High oil and natural gas prices are not translating into increased production due to investor pressure to maintain capital discipline.
As oil prices climb higher, publicly-traded oil and gas producers are proving reluctant to increase drilling and output.
This trend shows that the top issue for oil and gas operators in the U.S. is not increasing production but rather paying down debt and rewarding shareholders.
Publicly traded oil and gas producers are not responding to higher oil and natural gas prices as they once did. Despite high prices, oil and gas executives are now reluctant to ramp up drilling and rapidly increase output. As a result, U.S. producers are unlikely to take effective action to ameliorate the current undersupplied global crude and natural gas markets because of investor pressure.
The recently published Federal Reserve Bank of Dallas Energy Survey reveals the primary motivation behind the restraint: fear of upsetting investors (see Figure 1). Almost 60 percent of the executives surveyed cited investor pressure to maintain capital discipline as the chief reason the industry is keeping output growth in check. Only 6 percent blamed government regulations—the lowest response of any answer.

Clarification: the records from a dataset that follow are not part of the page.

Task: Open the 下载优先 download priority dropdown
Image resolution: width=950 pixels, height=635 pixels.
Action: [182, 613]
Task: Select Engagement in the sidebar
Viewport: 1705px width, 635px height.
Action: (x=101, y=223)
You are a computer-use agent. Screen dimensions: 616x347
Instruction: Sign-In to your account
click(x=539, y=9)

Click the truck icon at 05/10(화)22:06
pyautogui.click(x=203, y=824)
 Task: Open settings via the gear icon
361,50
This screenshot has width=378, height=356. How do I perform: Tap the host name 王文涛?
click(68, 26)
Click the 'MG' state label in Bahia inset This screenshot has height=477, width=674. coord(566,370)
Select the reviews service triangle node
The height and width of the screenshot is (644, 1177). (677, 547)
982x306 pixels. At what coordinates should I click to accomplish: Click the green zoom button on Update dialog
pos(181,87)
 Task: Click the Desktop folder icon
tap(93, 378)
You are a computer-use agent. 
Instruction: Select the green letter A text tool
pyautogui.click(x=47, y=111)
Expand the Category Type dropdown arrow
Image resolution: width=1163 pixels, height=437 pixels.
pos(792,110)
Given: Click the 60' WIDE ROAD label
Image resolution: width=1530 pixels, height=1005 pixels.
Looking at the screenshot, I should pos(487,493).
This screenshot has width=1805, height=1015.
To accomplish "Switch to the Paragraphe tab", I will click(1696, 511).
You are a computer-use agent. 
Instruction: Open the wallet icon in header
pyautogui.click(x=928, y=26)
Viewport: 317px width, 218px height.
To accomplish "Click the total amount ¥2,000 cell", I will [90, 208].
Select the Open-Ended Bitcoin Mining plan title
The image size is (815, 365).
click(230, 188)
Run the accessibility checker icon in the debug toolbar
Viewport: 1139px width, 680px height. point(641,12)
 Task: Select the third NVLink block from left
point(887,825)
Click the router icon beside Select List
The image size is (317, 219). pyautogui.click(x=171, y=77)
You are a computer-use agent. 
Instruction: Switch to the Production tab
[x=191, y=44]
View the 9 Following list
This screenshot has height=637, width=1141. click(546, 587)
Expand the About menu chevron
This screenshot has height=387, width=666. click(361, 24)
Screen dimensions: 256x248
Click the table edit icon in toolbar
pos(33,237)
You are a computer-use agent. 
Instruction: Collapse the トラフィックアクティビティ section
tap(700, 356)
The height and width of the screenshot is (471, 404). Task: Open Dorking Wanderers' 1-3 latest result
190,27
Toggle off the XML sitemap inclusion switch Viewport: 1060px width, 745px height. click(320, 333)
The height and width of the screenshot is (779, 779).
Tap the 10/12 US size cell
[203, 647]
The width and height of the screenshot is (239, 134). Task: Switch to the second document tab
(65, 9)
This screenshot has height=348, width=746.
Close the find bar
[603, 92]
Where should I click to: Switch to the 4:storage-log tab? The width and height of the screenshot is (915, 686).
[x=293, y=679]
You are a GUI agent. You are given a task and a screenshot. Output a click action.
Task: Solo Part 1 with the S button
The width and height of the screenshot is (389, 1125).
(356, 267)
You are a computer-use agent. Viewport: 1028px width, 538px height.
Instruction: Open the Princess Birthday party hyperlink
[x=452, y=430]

Figure 1: Special Survey Question and Response From Dallas Fed Energy Survey 1Q22
The pendulum has clearly swung: The chief goal of the U.S. oil and gas industry is no longer production growth that’s fueled by borrowing and new equity raises from capital markets. Instead, publicly traded domestic producers are sticking to strict capital expenditure plans, allowing operating revenues to balloon due to higher prices, and using the abundant free cash flows to pay down debt and reward shareholders.